** Start of INFORMATION SUPPLIED **
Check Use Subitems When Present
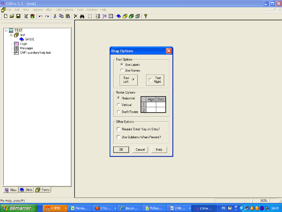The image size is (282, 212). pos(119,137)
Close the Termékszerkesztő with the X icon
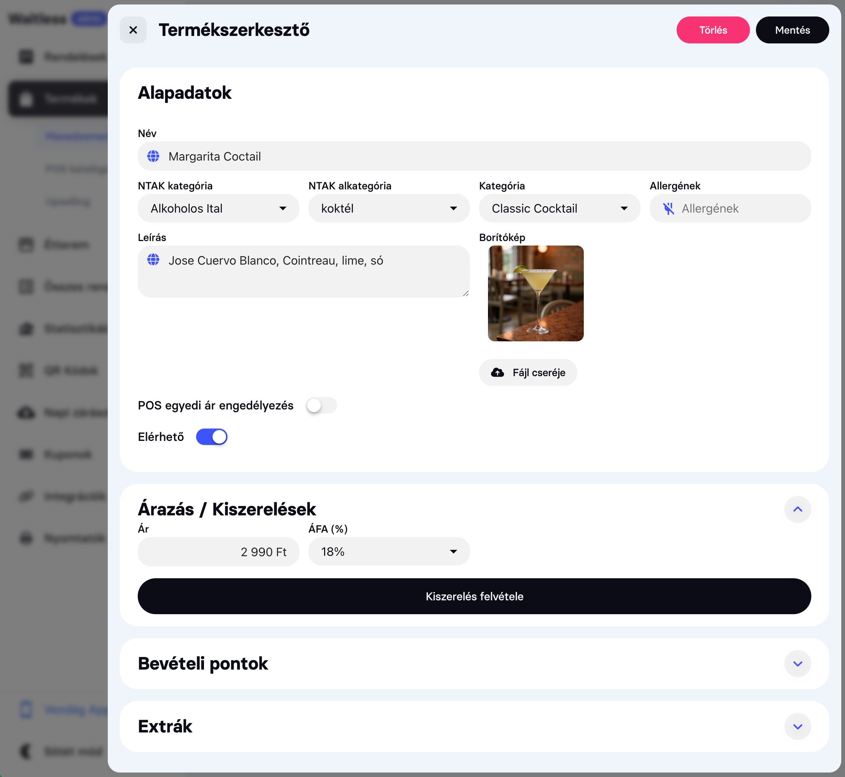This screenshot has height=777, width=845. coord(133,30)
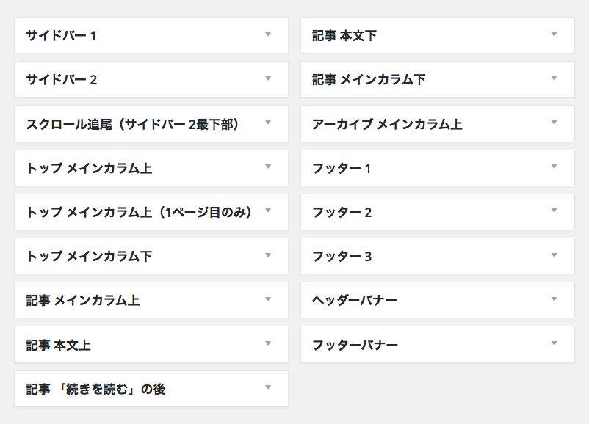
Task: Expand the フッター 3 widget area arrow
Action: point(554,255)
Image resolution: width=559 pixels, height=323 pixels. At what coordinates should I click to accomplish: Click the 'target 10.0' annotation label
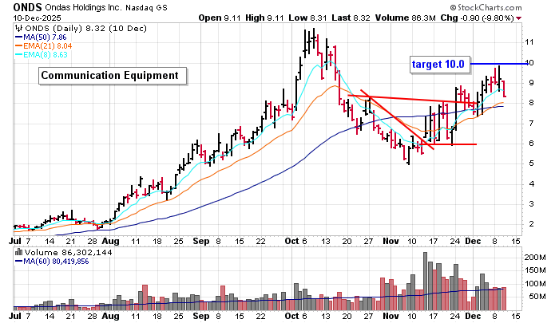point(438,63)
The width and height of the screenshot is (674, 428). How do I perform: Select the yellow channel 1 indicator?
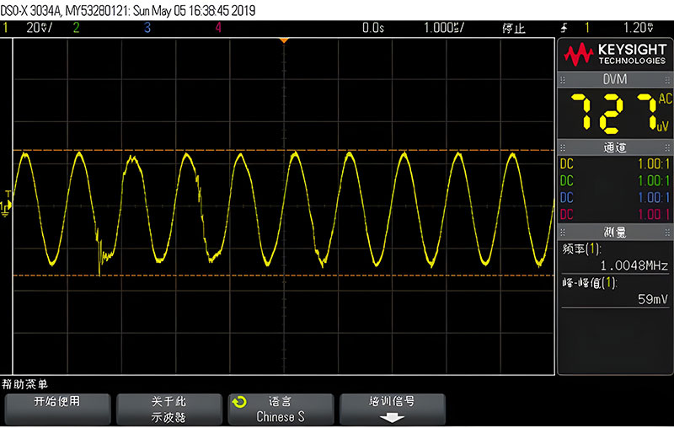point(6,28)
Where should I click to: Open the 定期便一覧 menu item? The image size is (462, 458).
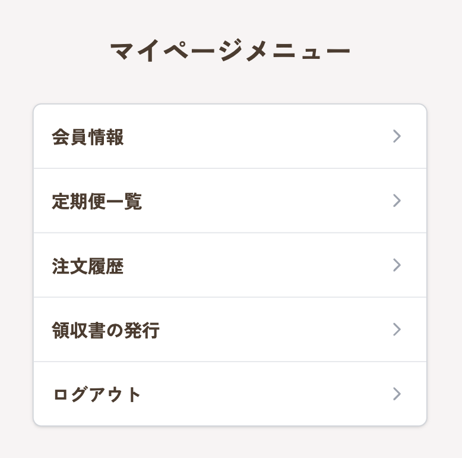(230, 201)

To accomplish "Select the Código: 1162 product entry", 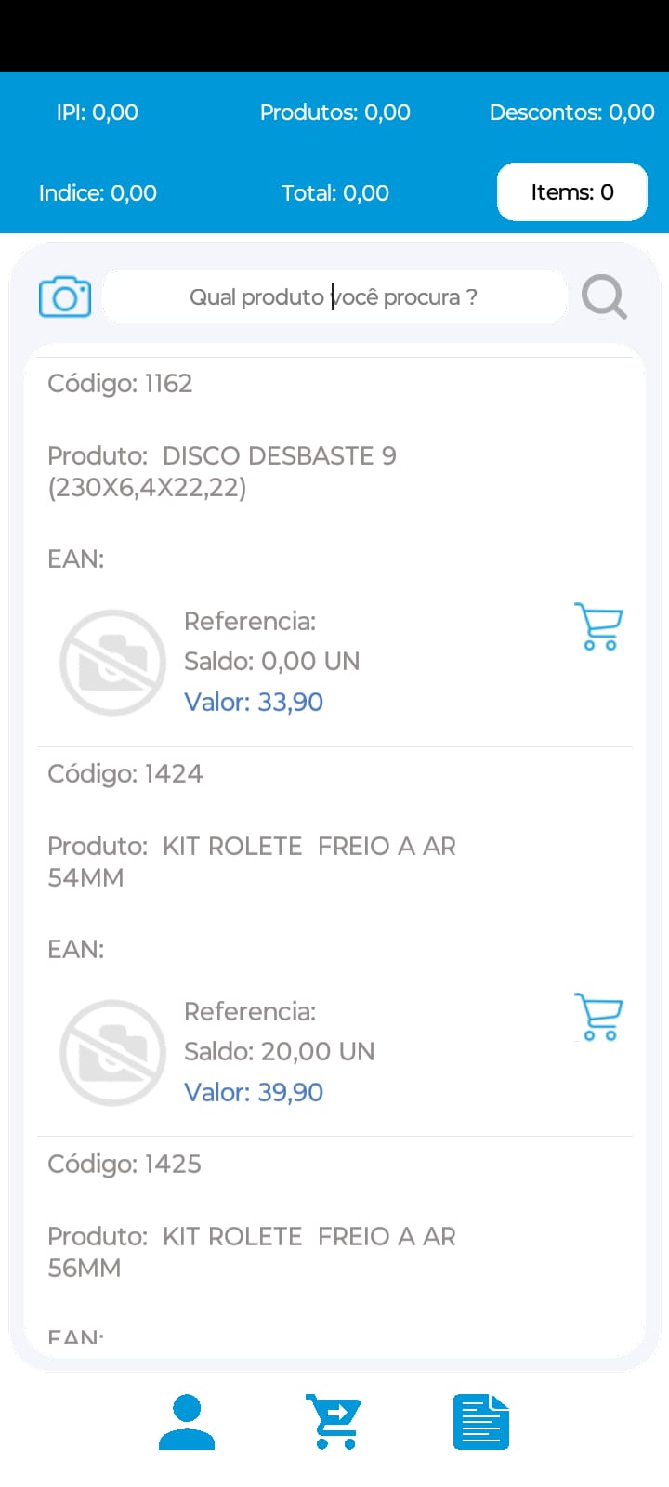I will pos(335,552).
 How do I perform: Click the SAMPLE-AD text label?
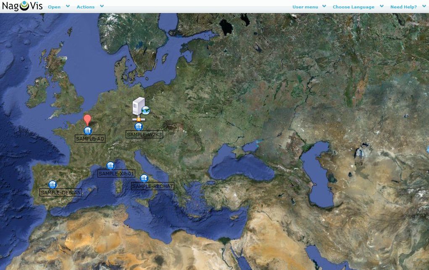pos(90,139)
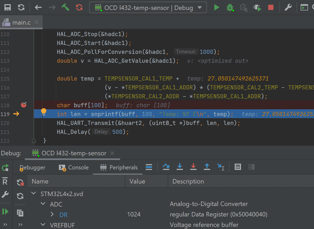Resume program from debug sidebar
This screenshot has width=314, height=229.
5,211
** End of INFORMATION SUPPLIED **
List each line of the entries above that contains the word "perform".

The width and height of the screenshot is (674, 428). How do I perform: Select the yellow channel 1 indicator?
 How do I perform: Click the SAMPLE-AD text label?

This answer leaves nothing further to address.